RECORDS:
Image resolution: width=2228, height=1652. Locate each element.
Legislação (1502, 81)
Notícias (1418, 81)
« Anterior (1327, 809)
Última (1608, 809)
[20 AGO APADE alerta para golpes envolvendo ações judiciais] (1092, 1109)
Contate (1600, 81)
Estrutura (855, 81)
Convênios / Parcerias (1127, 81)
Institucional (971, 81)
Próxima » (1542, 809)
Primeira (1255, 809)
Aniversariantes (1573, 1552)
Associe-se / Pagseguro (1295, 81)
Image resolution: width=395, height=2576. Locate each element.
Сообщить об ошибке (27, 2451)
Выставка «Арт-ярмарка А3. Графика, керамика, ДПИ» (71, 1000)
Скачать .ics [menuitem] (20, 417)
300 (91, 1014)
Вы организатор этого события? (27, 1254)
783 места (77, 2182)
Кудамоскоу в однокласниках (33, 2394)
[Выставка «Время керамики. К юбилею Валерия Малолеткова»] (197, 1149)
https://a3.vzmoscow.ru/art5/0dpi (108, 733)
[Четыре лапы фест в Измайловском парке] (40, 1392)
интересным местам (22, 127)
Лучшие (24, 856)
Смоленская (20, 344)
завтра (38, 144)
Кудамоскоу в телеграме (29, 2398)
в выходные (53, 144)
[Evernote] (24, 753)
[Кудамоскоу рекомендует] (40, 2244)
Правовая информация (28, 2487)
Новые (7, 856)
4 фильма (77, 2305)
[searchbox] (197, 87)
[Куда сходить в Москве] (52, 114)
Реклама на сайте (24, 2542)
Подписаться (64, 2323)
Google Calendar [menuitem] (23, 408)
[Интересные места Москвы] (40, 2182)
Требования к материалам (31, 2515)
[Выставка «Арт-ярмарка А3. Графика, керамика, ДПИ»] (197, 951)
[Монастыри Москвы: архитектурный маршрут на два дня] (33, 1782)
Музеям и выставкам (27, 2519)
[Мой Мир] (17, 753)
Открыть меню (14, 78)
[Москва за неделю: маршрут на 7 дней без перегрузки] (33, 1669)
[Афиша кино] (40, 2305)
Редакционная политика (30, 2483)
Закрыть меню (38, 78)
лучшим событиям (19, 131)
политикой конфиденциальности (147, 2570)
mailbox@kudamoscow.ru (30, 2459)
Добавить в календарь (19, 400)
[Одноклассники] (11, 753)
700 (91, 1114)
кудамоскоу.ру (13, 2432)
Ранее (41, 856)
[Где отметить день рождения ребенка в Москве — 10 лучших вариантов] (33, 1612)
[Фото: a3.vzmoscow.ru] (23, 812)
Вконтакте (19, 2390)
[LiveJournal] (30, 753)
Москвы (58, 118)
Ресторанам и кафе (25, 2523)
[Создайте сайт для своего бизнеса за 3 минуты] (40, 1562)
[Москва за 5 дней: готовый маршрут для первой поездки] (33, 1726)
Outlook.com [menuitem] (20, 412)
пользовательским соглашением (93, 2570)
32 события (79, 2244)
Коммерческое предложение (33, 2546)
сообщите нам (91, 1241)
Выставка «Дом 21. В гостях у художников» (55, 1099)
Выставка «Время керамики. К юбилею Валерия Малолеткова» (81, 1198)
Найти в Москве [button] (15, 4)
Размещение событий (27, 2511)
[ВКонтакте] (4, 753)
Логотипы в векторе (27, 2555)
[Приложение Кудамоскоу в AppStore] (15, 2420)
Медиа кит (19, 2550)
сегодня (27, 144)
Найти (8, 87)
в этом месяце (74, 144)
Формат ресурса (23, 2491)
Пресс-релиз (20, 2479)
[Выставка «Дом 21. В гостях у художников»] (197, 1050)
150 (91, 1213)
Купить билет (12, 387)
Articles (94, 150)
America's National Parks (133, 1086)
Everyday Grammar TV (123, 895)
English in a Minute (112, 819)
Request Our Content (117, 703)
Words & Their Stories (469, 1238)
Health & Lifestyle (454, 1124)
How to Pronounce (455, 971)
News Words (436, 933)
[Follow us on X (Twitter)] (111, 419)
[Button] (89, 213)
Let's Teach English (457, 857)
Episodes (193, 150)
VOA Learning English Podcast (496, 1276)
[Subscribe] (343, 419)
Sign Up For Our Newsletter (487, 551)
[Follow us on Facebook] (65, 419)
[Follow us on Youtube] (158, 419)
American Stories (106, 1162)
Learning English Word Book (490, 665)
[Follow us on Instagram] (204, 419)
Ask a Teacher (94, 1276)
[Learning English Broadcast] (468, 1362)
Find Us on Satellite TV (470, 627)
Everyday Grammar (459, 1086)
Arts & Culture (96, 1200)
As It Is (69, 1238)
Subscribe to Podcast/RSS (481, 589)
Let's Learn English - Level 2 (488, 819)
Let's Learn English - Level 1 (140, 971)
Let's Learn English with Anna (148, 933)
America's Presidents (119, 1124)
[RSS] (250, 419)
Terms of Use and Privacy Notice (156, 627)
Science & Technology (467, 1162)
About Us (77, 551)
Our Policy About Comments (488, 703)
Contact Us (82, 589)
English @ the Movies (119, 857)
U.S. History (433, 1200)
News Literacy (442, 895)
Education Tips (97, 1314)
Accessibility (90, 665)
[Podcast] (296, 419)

EXERCISE BRIEF: Once you have located every line with the word "Grammar" in the material above, list those lines.

EXPECTED ANSWER:
Everyday Grammar TV (123, 895)
Everyday Grammar (459, 1086)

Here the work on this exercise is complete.